Gun and ammo prices have been pretty decent for the first year of the Trump era, which isn’t all that surprising. After all, Barack Obama was pretty much the gun salesman of the last couple of centuries. A slump was expected, and the firearm industry adjusted prices accordingly and thus have largely avoided a “Trump Slump”.

Unfortunately, it looks like prices may be going up next year.

Top executives for Vista Outdoor said last week the industry’s widespread promotional activity will end in 2018 as competitors discuss price increases.

The forecast comes after the company admits lingering post-election market conditions haven’t lifted as quickly as anticipated.

“We are not yet seeing the recovery that we expected to see,” said Chief Financial Officer Stephen Nolan during a conference call with investors Thursday. “Shooting sports has always been a cyclical industry with periodic downturns lasting anywhere from 12 to 24 months. While we may not be at the bottom as of yet, we believe that we are very close and we anticipate that the market will show returns to growth over the next 18 months.”

Vista Outdoor’s second quarter earnings declined 25 percent, according the company’s most recent filing with the Securities and Exchange Commission.

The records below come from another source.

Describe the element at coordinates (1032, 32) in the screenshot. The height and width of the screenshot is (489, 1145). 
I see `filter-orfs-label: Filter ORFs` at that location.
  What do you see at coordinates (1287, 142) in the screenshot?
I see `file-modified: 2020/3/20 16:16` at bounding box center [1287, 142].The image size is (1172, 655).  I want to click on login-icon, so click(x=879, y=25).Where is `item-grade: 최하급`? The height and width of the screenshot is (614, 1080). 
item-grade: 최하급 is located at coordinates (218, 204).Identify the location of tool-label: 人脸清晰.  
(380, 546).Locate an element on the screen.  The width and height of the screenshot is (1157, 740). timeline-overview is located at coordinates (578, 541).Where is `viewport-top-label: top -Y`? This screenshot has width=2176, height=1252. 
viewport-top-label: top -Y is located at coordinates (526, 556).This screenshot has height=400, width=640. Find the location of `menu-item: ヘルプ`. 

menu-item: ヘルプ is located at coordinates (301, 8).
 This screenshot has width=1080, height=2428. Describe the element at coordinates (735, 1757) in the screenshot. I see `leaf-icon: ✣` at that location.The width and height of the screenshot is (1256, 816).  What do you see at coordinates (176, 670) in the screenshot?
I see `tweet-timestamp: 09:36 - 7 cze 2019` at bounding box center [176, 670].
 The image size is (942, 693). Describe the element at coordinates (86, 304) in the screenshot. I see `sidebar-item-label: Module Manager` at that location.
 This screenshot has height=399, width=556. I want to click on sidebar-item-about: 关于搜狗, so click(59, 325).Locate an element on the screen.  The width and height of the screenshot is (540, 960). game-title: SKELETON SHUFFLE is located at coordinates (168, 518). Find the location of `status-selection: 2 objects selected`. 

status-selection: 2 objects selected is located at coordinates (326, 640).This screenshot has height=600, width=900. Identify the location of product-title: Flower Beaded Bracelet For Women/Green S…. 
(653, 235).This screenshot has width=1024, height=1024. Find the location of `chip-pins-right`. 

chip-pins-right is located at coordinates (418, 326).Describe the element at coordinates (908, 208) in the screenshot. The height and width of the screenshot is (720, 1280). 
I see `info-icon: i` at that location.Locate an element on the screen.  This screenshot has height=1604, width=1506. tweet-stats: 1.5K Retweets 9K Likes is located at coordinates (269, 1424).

Sales likewise dipped 16 percent, the company’s second double digit loss so far this year. Its shooting sports segment generated $296 million, a 19 percent decline over 2016 — the biggest on record for gun sales. Net profit for the segment nosedived 38 percent, Nolan said.

“A number of our competitors have talked about price increases in calendar 2018,” he told investors Thursday. “So, we do see the end of the promotional intensity that we’ve seen of late on the horizon, but we’re certainly not there yet and we do not expect that recovery in pricing to have that significant impact on fiscal 2018. We look for benefits from that in fiscal 2019 and beyond.”

There’s no mention of just how big of a price increase we may be looking at.

However, if Vista Outdoors is still struggling–and they’re not exactly rolling in cash at the moment–raising prices might make a bit of sense.

After all, if X number of people are going to buy ammo anyway, then you make more money at Y price than at Y-$1 or whatever. And if everyone else’s prices increase as well, you’re not likely to lose customers because of that price increase.

But that’s from an industry standpoint.

For shooters, this is a big old ball of suck. Higher prices are never a good thing for us, and it may lead to shooting less. If the increase is modest enough, no one will really notice, but too high a price and people will shoot less. Sure, the die-hards will grumble a bit, but the more casual shooter will just fire off a few fewer rounds per range trip, which is modest enough as it is.

We’ll have to take a wait and see approach to judge the impact of any decisions. In fact, we’ll have to wait and see if a price increase even happens. As things continue, the gun industry may well figure they’re better served for now to keep things as they are.

Frankly, I think a lot of us would be fine with that.